Gardner didn’t set out to be a nutrition researcher. His original goal was to open a vegetarian restaurant, so he enrolled in nutrition courses to make sure that the vegetarian approach stood the test of science. “I think it’s totally scientifically valid,” Gardner says with a smile. “I just never got back to the restaurant idea.”

After receiving his PhD from UC-Berkeley in nutrition science, he came to Stanford in 1993 for postdoctoral training. “This old Italian nutrition scientist met with me and he said, ‘Oh, I’m happy you enjoy this field, but it’s too bad because we actually already know everything. Everybody’s trying to run around and fine-tune it, but they never really change it much,’” Gardner recalls.

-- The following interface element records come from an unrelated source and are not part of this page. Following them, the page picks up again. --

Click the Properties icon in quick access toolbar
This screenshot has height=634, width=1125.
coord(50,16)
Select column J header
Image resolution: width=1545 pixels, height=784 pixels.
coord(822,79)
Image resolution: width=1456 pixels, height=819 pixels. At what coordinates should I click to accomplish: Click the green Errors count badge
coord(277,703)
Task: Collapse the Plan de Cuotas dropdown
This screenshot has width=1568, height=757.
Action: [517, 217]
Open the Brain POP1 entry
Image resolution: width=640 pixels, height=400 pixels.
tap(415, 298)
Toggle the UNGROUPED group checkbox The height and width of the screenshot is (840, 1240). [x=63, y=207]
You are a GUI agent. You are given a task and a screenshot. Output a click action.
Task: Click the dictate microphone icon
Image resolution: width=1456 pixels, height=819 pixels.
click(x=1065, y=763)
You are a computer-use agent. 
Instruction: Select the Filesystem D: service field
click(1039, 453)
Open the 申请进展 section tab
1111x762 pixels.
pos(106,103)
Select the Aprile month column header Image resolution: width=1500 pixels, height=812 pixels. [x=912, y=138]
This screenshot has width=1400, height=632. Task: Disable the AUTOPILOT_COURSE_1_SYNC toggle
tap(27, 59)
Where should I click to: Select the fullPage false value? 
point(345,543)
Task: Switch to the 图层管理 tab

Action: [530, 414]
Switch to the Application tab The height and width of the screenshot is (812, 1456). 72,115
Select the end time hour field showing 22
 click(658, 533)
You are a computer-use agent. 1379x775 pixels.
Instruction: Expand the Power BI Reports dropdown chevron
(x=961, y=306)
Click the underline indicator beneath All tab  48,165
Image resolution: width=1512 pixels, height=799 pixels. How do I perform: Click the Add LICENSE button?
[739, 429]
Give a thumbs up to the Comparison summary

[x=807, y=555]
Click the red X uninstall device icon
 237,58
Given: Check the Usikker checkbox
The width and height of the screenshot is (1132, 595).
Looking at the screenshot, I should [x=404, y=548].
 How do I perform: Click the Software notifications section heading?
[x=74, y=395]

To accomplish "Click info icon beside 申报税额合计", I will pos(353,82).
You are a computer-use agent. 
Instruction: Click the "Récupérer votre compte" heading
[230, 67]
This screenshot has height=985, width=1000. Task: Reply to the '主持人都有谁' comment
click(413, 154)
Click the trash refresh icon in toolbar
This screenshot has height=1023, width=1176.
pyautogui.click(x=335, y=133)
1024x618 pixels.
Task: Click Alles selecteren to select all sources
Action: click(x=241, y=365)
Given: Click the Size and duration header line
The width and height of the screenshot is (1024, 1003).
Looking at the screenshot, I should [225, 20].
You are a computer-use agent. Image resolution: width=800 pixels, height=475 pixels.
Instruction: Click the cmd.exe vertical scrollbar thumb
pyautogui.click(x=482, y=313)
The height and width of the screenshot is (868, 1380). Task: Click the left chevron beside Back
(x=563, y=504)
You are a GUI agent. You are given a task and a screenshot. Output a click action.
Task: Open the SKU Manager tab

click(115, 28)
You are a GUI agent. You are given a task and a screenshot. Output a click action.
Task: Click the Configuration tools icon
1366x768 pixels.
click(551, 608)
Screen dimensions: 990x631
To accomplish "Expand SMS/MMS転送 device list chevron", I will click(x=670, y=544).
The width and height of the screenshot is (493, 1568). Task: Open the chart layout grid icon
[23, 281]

Fourteen years later, Gardner ponders whether the old scientist was correct. “Well, yeah, the major public-health recommendations for a healthy diet haven’t really changed,” he says. But teasing out what makes particular foods healthy or unhealthy remains a necessity. He points to omega-3 fats as a good example. Today’s health-food industry touts omega-3 fats as potential weapons against heart disease and some types of cancer. But Gardner says there is no scientific agreement on the best dose, nor on whether fish or plants are the best source of omega-3s. One of  his current studies addresses this very question.

So, while Gardner and other nutrition scientists continue their effort to understand how specific foods and nutrients fit into a healthy diet, the overall message remains essentially the same. “If you want to boil it down to the fewest words, my favorite thing to say is: Eat a plant-based diet with variety and moderation,” Gardner says. “Of course, I always have to add that ‘plant-based’ doesn’t mean sugar cane, and ‘variety’ means a variety of good food choices. Don’t eat Twinkies; that’s not real food.”

And when you pass by the racks in the grocery store filled with magazine covers all promising “a new diet for the new you,” steer your cart over to the produce section instead and spend your dollars on greens — and yellows and oranges and reds. It’s your safest diet investment.